Nos idos da segunda metade de década de 80, com a inflação insistindo em não se deixar controlar, tornou-se lugar-comum a proposta de um chamado “pacto social”. Reunido com empresários e sindicalistas, o governo tentava, em reuniões infrutíferas, um acordo que permitisse o controle de preços e salários. Obviamente, aquilo nunca deu certo. E os motivos são simples de se entender: além de não existir confiança entre as partes, ocorre que o sistema de preços é algo extremamente complexo, o que inviabiliza qualquer tentativa de controle artificial e centralizado.

A lembrança daqueles tempos me veio à memória quando li a notícia sobre a reunião da presidente Dilma com metade do PIB do país (aqui). A intenção era entender, afinal, o que está faltando para que os empresários invistam mais. Como vocês sabem, o resultado do PIB de 2011 foi um fiasco, sendo o item “investimentos”, além da indústria, o grande responsável. E os investimentos, como vimos no post O segredo do crescimento econômico, são um dos principais fatores do crescimento de uma economia no longo prazo. E é fácil de entender porque: o investimento cria capacidade produtiva, aumentando a oferta, e permitindo que a demanda aumente sem pressões inflacionárias e sem pressionar as contas correntes do país.

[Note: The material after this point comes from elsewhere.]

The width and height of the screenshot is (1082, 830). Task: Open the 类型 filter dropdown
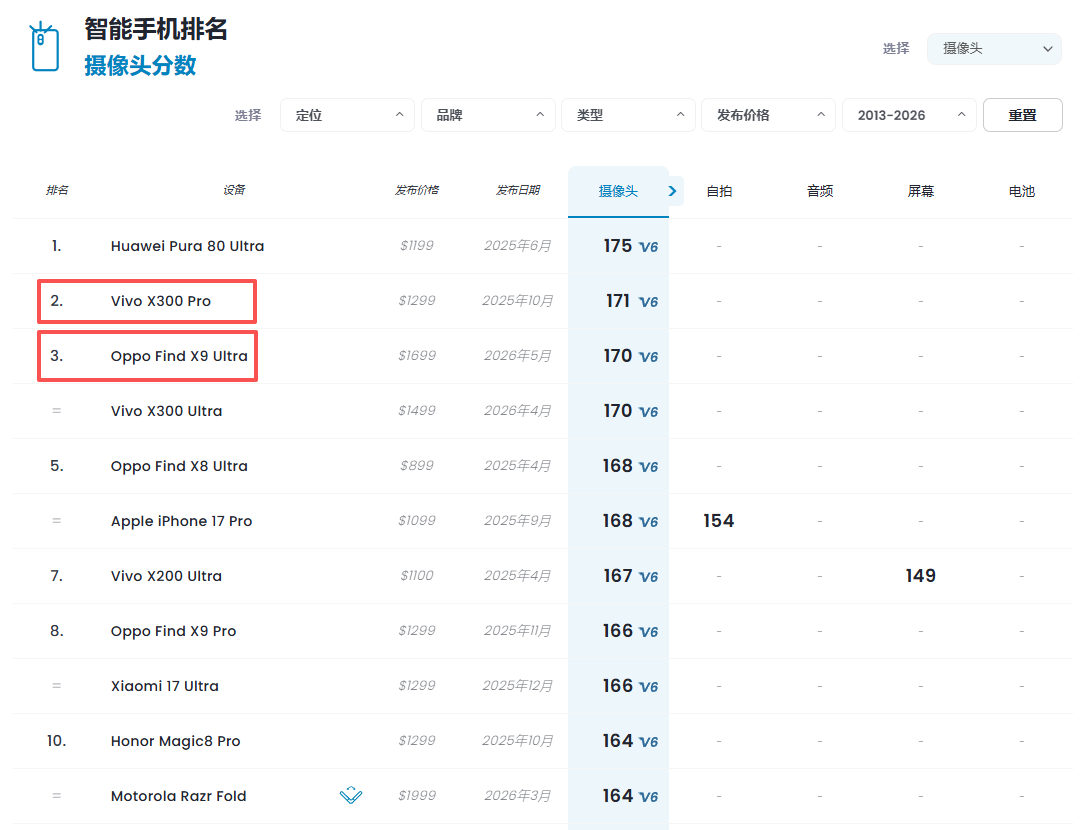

Pois bem, e o que tem a ver esta reunião com os malfadados “pactos sociais” que nunca deram certo? Os dois padecem do mesmo mal: o de achar que os problemas econômicos se resolvem com uma boa conversa. Os empresários dizem o que precisam, o governo tenta uma ou outra medida na direção dos pedidos e… pronto!

Pois é, se fosse assim tão fácil… ocorre que os pedidos daquela amostra de empresários beneficiam a si próprios e, no máximo, às empresas de seus setores, mas não há garantia nenhuma de que beneficiem a economia como um todo. Vejamos três exemplos:

1) Aumento da alíquota de importação para certos produtos. Sem a concorrência externa, o empresário pode aumentar os seus preços (afinal, é para isso que serve a proteção, não é mesmo?). Aumentando os seus preços, sobra menos dinheiro no bolso do consumidor, que deixa de comprar outros produtos. Assim, a proteção a um setor prejudica todos os outros setores não protegidos.

2) “Controle” do nível do câmbio. O câmbio é um preço especial da economia. Tentar determinar o nível “justo” do câmbio é o mesmo que tentar determinar o nível justo de todos os preços da economia. Cabe a pergunta: justo para quem, cara-pálida? Muitos setores da indústria dependem de insumos importados para produzir, e um câmbio muito depreciado prejudica a sua atividade. Assim, aqui também temos o caso da escolha de alguns setores em detrimento de outros.

3) Empréstimos do BNDES: com suas taxas subsidiadas, o BNDES “elege” as empresas que terão um custo de capital mais baixo. Como o nível neutro de juros da economia é dado, a contrapartida, não se engane, é que o resto da sociedade pagará juros mais altos. O governo acha que consegue eleger os setores que mais alavancarão o crescimento econômico.

Existe por trás dessas medidas a mesma ilusão do congelamento de preços e salários: a de que o governo consegue centralizar o planejamento da economia. Assim, elegendo alguns setores em detrimento de outros, o governo, no máximo, consegue distorcer o sistema de preços, o que é muito danoso para o crescimento de longo prazo. Tivemos que enfrentar anos de hiperinflação até entender que a inflação se combate com disciplina monetária e fiscal. Quantos anos de crescimento baixo teremos que enfrentar até que entendamos que o crescimento econômico só se consegue com reformas estruturais que eliminem os gargalos de formação de capital, tanto físico quanto humano?